*Supplied information*.
*****
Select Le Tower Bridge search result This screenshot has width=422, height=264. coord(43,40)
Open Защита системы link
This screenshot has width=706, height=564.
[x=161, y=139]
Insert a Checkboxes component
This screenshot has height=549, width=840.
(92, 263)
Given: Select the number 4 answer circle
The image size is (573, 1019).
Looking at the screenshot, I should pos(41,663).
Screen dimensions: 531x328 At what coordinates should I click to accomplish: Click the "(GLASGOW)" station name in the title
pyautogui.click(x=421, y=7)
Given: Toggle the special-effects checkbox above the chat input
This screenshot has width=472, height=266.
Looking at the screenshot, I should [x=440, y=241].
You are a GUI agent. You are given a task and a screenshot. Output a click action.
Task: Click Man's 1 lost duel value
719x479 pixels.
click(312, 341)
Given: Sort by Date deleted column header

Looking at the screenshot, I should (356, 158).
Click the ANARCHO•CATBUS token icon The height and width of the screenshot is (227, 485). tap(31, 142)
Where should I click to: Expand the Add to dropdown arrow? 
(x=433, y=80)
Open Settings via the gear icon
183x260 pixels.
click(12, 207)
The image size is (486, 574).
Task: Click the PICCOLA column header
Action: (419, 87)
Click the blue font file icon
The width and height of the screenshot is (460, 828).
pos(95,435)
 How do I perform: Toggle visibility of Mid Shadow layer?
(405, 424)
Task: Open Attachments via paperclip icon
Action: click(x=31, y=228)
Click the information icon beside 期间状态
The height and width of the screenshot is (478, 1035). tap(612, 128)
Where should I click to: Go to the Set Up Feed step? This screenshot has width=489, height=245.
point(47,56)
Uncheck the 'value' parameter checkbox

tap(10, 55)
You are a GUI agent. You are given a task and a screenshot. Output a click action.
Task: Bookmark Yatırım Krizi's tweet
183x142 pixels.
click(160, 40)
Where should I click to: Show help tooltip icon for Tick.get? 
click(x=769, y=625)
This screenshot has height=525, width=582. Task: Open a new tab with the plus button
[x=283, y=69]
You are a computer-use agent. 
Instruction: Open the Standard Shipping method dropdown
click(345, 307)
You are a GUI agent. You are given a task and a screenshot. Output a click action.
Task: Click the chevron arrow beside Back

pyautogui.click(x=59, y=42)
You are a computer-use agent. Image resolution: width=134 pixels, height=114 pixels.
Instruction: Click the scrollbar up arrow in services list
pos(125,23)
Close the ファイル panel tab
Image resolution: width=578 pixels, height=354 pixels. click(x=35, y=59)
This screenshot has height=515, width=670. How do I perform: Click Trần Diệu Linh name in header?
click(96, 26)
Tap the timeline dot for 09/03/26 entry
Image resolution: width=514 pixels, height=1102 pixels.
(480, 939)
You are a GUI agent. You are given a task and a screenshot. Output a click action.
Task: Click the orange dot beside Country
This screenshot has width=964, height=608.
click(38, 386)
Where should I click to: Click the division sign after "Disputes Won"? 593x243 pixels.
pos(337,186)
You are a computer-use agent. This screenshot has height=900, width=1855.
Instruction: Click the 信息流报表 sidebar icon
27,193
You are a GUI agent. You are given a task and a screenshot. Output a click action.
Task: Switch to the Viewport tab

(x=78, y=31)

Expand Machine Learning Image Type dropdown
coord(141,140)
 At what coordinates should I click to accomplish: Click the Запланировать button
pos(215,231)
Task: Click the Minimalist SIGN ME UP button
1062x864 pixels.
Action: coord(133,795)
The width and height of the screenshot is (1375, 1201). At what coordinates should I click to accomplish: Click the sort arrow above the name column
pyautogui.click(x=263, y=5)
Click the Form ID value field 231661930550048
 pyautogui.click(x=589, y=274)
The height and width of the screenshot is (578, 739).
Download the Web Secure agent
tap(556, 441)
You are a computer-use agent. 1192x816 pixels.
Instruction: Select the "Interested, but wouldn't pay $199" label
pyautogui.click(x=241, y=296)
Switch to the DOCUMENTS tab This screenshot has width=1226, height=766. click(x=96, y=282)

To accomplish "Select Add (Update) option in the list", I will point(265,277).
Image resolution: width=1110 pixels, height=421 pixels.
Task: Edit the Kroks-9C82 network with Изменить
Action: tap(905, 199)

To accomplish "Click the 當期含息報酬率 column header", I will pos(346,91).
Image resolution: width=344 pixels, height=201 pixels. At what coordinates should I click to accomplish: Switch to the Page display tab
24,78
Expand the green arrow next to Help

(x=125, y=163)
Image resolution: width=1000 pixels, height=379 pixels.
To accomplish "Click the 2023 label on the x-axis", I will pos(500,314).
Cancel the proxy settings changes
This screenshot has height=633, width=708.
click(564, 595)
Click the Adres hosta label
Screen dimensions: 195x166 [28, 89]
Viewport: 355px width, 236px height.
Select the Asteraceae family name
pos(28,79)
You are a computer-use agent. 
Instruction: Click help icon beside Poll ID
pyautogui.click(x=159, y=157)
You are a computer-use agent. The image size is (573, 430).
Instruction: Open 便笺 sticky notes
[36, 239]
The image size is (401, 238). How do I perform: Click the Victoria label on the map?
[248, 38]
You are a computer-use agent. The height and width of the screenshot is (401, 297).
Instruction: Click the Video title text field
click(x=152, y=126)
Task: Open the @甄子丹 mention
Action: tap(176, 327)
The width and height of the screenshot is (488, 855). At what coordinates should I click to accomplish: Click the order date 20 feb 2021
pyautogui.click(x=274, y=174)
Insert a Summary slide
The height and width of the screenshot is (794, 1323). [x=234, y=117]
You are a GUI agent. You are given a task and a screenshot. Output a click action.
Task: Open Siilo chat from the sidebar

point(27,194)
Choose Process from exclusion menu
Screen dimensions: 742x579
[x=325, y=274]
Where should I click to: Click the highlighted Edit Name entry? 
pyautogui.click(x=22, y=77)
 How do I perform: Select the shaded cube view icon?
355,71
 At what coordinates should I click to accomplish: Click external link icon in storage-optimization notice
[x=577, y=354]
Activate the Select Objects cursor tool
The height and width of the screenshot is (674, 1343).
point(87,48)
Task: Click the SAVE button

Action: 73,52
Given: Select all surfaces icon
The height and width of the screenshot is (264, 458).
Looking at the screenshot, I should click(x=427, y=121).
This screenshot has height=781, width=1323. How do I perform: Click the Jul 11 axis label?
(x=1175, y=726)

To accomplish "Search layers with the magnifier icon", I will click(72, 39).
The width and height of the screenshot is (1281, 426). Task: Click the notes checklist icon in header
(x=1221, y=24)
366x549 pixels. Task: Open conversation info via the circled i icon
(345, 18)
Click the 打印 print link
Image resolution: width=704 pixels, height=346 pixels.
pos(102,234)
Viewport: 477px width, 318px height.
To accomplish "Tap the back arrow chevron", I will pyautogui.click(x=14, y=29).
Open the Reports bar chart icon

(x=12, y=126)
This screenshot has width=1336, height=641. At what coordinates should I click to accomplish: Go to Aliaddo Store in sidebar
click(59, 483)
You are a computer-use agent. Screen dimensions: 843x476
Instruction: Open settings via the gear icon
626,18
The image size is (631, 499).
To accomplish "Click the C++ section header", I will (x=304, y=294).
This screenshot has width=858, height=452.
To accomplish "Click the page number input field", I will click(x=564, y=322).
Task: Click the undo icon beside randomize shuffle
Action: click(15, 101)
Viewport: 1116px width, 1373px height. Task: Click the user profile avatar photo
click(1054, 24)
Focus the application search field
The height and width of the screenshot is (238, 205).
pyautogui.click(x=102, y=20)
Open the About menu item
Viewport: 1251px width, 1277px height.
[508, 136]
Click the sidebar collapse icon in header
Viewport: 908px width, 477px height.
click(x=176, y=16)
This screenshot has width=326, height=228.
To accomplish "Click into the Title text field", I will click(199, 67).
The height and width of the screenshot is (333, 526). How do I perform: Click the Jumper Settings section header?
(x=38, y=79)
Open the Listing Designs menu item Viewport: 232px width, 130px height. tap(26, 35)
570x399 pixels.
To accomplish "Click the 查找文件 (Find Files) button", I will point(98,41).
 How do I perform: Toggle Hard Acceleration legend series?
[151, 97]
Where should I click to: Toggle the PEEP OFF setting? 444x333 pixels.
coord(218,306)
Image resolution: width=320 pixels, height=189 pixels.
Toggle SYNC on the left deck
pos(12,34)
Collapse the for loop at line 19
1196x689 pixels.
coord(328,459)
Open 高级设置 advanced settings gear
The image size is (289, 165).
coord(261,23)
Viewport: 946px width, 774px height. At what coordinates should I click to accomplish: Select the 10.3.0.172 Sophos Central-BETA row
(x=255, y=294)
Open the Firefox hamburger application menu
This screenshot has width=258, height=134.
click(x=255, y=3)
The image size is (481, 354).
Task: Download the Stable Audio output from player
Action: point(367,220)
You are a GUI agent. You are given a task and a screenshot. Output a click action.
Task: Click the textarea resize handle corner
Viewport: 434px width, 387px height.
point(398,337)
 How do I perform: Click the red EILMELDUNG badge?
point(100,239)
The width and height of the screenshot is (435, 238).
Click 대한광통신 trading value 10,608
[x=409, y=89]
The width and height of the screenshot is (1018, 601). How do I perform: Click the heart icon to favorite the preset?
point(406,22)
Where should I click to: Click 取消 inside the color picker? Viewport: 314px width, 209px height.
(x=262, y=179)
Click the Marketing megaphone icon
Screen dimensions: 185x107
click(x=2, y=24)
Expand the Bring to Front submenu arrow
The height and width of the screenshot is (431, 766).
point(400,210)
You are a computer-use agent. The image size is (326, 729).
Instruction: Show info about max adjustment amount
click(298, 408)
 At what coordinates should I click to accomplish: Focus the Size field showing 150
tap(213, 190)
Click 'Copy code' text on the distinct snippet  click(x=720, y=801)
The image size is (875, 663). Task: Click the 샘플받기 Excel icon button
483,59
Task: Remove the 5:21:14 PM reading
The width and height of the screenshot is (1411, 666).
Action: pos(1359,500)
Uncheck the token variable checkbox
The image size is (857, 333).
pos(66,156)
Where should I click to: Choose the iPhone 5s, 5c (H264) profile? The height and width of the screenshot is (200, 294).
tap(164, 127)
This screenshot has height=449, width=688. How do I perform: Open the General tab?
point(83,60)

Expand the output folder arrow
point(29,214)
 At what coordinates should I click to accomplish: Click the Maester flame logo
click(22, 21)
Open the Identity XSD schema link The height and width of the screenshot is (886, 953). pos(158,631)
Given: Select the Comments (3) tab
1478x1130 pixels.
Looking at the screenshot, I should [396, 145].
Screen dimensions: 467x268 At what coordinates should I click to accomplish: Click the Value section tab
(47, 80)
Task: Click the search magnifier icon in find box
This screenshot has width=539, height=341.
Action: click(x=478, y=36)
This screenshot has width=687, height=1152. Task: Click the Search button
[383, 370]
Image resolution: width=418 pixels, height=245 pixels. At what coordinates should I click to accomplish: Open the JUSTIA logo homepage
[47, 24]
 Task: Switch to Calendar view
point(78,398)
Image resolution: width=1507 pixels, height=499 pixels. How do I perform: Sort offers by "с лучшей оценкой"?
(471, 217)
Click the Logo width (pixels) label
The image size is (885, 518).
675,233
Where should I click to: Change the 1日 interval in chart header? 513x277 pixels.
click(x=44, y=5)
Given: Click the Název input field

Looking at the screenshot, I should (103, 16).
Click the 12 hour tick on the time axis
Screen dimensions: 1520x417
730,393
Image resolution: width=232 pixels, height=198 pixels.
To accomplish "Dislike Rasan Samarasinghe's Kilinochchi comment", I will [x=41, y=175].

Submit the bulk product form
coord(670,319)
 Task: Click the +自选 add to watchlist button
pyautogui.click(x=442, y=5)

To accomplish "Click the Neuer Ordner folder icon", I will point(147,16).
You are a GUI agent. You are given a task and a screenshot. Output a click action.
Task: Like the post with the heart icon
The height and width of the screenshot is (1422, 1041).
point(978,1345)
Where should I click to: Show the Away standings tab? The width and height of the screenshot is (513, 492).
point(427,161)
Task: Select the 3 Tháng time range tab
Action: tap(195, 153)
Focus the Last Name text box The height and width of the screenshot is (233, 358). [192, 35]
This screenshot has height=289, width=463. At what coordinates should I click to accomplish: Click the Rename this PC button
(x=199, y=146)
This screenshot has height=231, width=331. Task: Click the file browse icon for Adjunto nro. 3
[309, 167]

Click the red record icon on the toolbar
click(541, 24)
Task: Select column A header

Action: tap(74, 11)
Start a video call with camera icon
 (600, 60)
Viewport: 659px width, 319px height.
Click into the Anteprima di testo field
*****
Go line by line through the data above and report each one that holds the string "item".

Open the About menu item
Open the Listing Designs menu item Viewport: 232px width, 130px height. tap(26, 35)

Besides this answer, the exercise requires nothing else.